Regarding your response to point #1 on statistical power, I would like to kindly point out a significant discrepancy in the sample size calculation cited. You state that for an effect size of d=0.4, alpha=0.05, and power=0.8, a sample size of 6.8 rats per group was determined. Based on a standard a priori power calculation for a two-sample t-test, these parameters would actually require approximately 100 animals per group (total N ~200), not 6.8. A sample size of ~7 per group would only be sufficient to detect an very large effect size (d > 1.5).

I strongly recommend re-checking the parameters used in your laboratory's previous power analysis. 

Consequently, while your data robustly indicate that perinatal fluoxetine does not produce a large effect on the myelin markers measured, the study is underpowered to rule out more subtle, yet biologically important, effects. The conclusion should therefore be carefully framed to reflect this limitation.

A more precise summary might be: "Our findings demonstrate that perinatal fluoxetine exposure does not cause major, large-scale alterations in myelin protein levels within the auditory pathway.
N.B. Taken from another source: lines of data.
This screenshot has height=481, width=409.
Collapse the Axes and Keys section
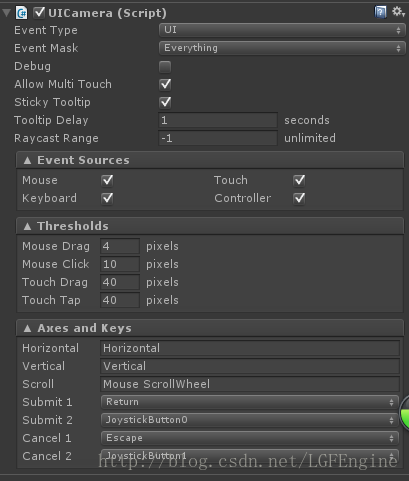(x=210, y=328)
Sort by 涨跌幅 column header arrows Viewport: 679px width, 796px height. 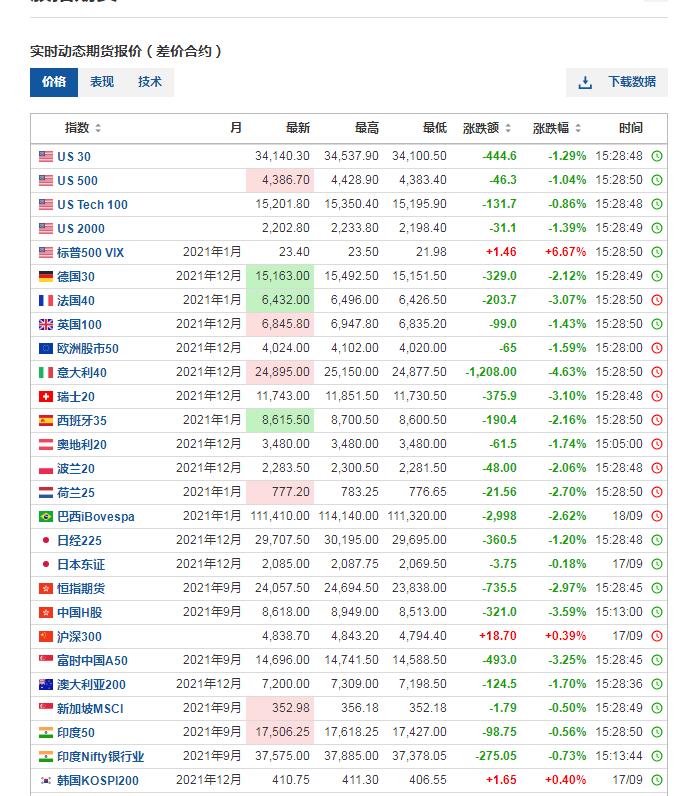[x=577, y=129]
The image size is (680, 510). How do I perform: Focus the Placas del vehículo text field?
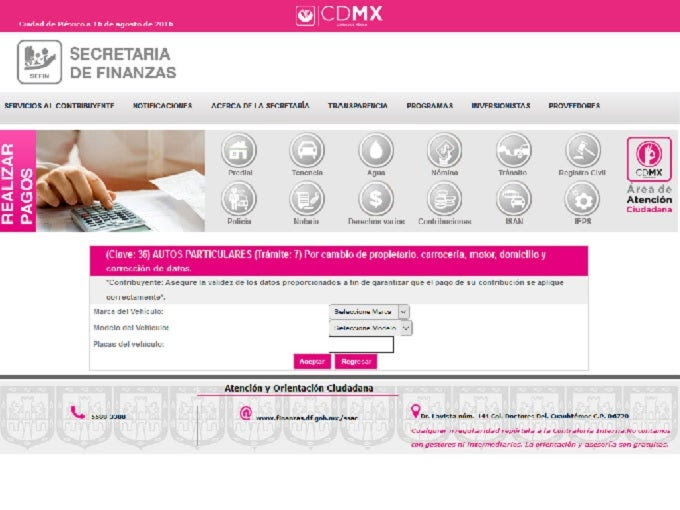pyautogui.click(x=361, y=344)
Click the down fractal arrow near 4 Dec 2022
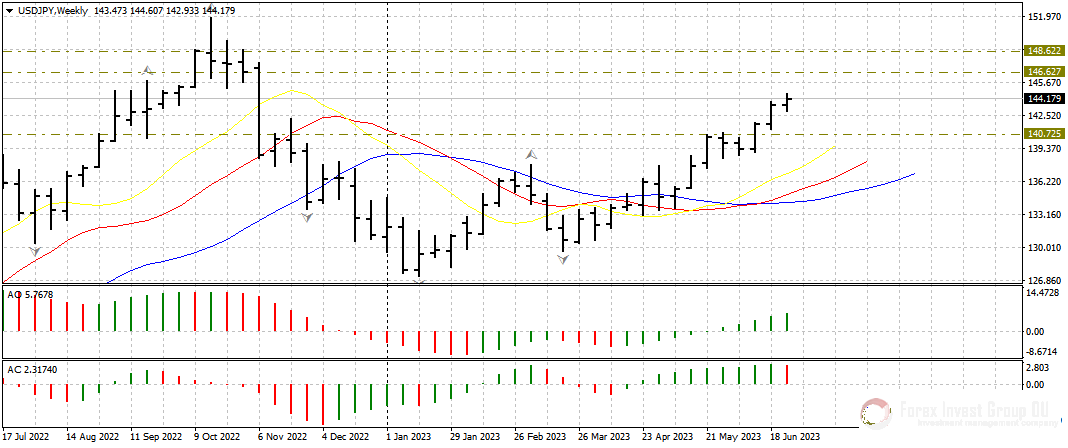 click(x=308, y=216)
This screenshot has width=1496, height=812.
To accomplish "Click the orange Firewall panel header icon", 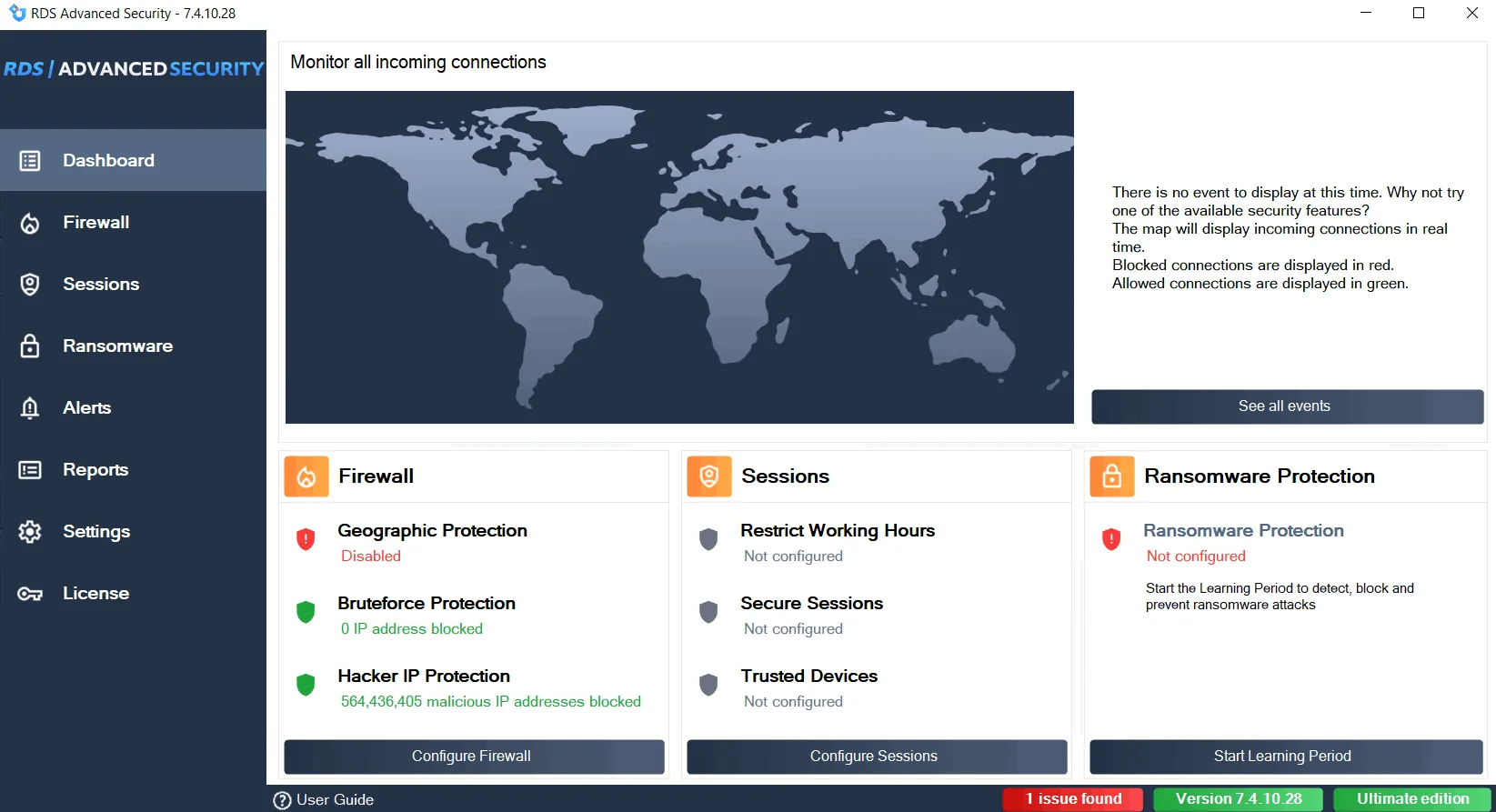I will 306,476.
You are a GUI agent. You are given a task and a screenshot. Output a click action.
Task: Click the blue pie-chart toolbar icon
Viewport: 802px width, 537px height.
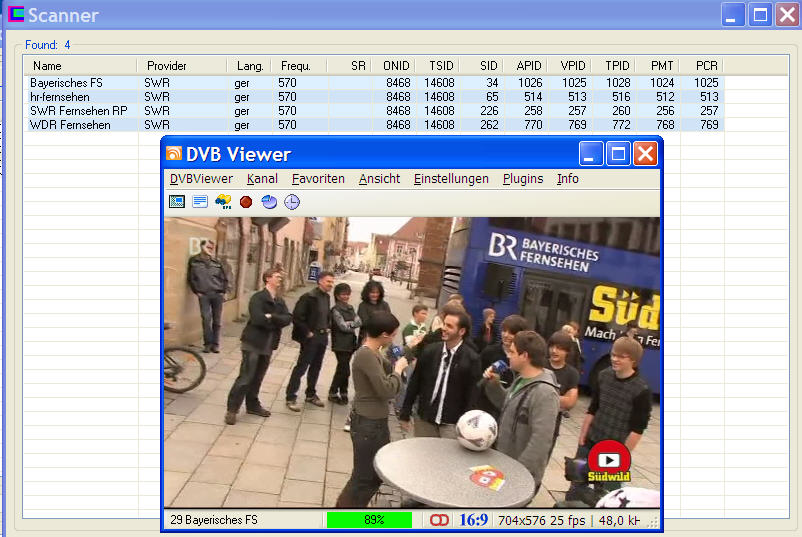pos(269,202)
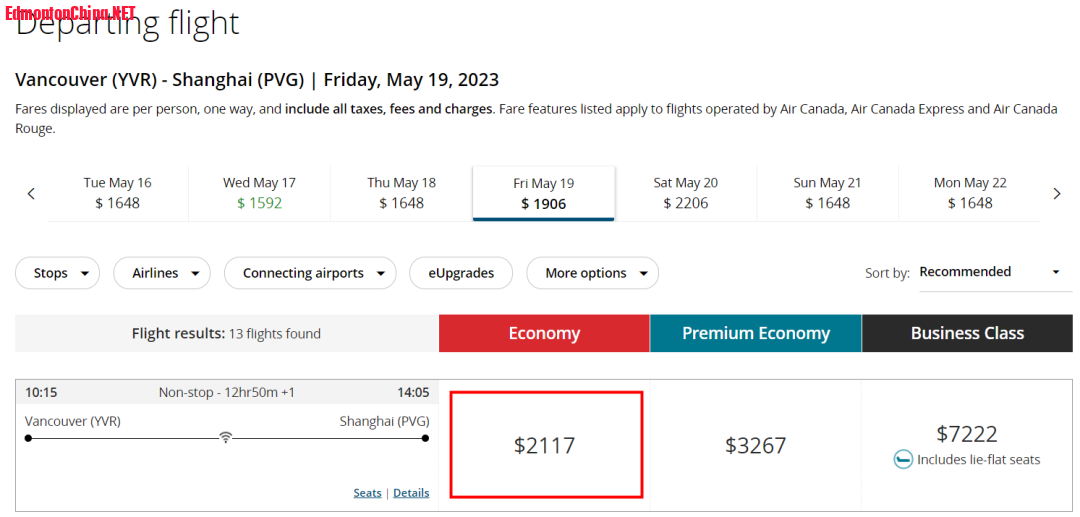
Task: Open Sort by Recommended dropdown
Action: pos(989,272)
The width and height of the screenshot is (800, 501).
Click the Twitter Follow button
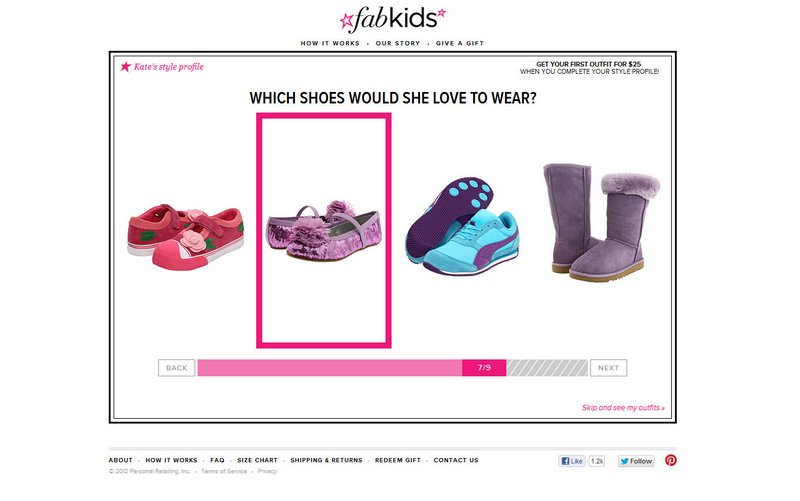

However, due to the limited sample size, our study cannot rule out more modest effects that may still hold functional significance."


Response 1: Thank you for taking the time to review our paper again and for providing a detailed explanation of the sample size considerations. We have addressed these points in our response below and through revisions to the text, thereby better substantiating and nuancing our results and improving the rigor of the work.

As mentioned in the first round of reviews, we conducted this study using surplus animals, therefore a priori calculation was not made. However, our previously conducted a priori sample size calculation we used for another study used G*Power to estimate the required sample size. Please note, these experiments were methodologically different from the current manuscript, since the previous study used 6 different time points and 2 groups (fluoxetine and control). That analysis was based on an F-test (ANOVA: repeated measures, within–between interaction) using the following parameters: effect size f = 0.4α = 0.05power (1–β) = 0.80number of groups = 2number of measurements = 6correlation among repeated measures = 0.8, and nonsphericity correction ε = 1This configuration resulted in an estimated sample size of approximately 6-7 animals per group. The chosen parameters (correlation = 0.8 and ε = 1) reflect a conservative assumption of moderate to high inter-measurement correlation and sphericity.

When adapting our previously used a priori sample size calculation for our current experimental design, adjusting the number of measurements from 6 to 2, we end up with a sample size of 8 per group (treatment per repeated measure). Although this estimate is lower than the amount estimated by the reviewer, we agree that our study is underpowered to find significant effects with a smaller effect size. Therefore, we have added additional nuanced interpretations of our findings throughout the manuscript (line 24, 39, 369, 409) following the suggestions of the reviewer. Our conclusion (line 463-466) now reads: “Our findings demonstrate that perinatal fluoxetine exposure does not cause major, large-scale alterations in myelin protein levels within auditory brain regions. However, due to the limited sample size, our study cannot rule out more modest effects that may still hold functional significance.” Lastly, we also adapted the title of the manuscript to reflect the more nuanced interpretation of our results. The title now reads: “Perinatal fluoxetine exposure has no major effect on myelin associated glycoprotein and myelin basic protein levels in auditory brain regions”.